**Task details**.
Return nothing but the lines from the line with "At what coordinates" through the last line of the entries that follow, copied exactly and free of pictures.

**Recorded information**.
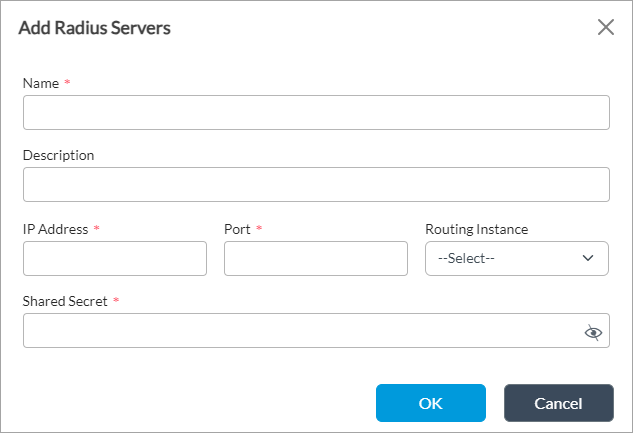Click the Port label text
The height and width of the screenshot is (433, 633).
(237, 229)
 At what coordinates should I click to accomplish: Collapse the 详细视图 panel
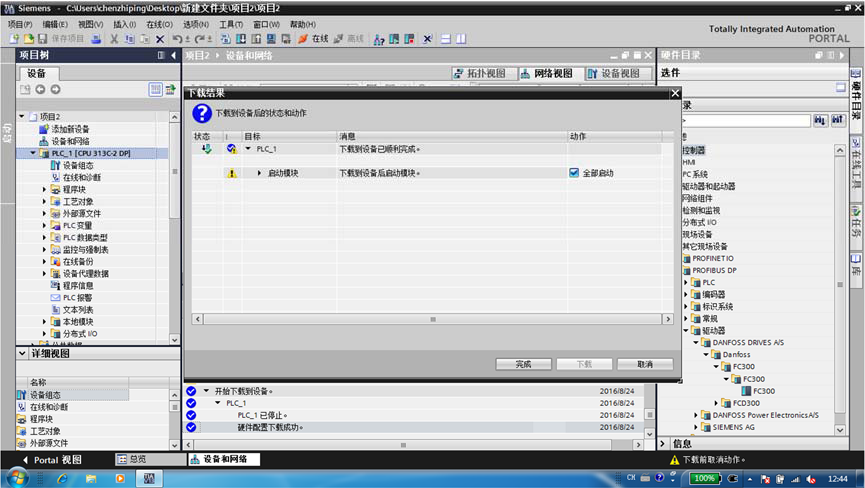(x=23, y=354)
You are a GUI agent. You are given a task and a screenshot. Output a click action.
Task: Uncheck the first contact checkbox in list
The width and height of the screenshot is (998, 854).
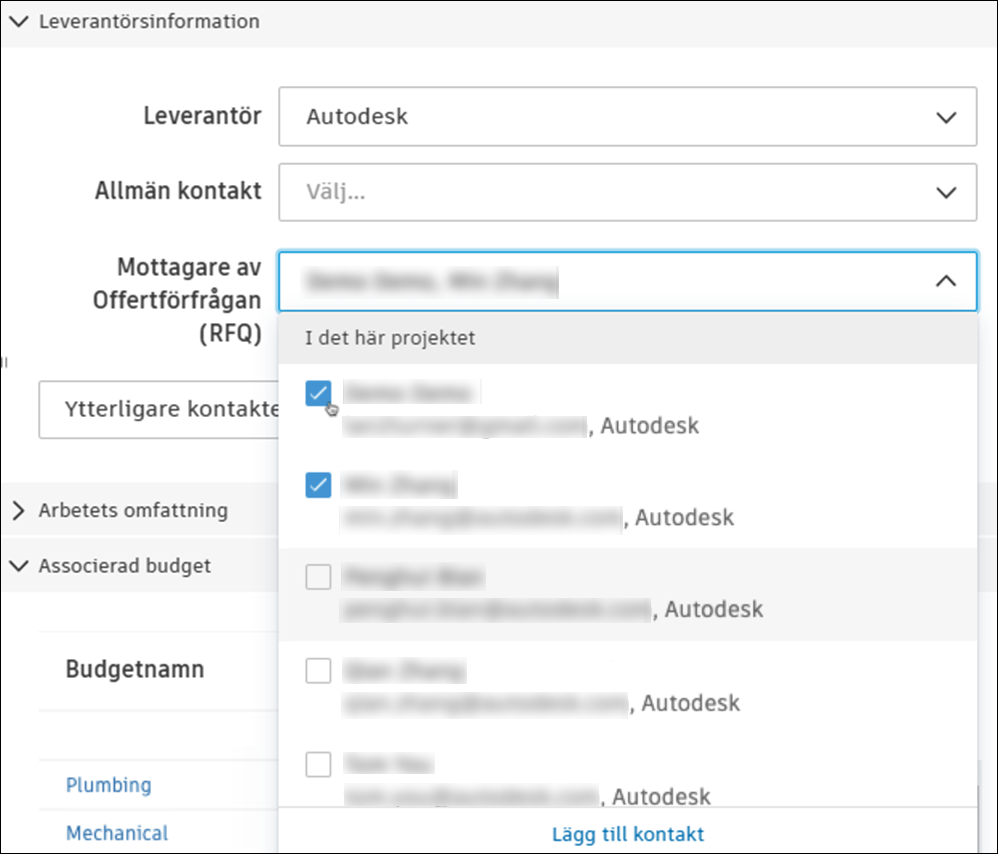click(318, 394)
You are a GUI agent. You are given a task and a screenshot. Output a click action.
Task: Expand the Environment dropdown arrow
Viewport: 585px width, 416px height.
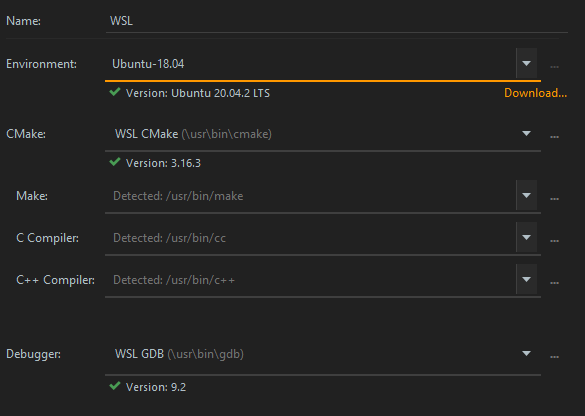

**Task solution**.
 At what coordinates should I click to accomplish: Collapse the 详细视图 panel
(x=23, y=354)
You are a GUI agent. You are given a task and a screenshot. Output a click action.
Task: Uncheck the first contact checkbox in list
The width and height of the screenshot is (998, 854).
click(318, 394)
You are a GUI agent. You are given a task and a screenshot. Output a click action.
Task: Expand the Environment dropdown arrow
Viewport: 585px width, 416px height.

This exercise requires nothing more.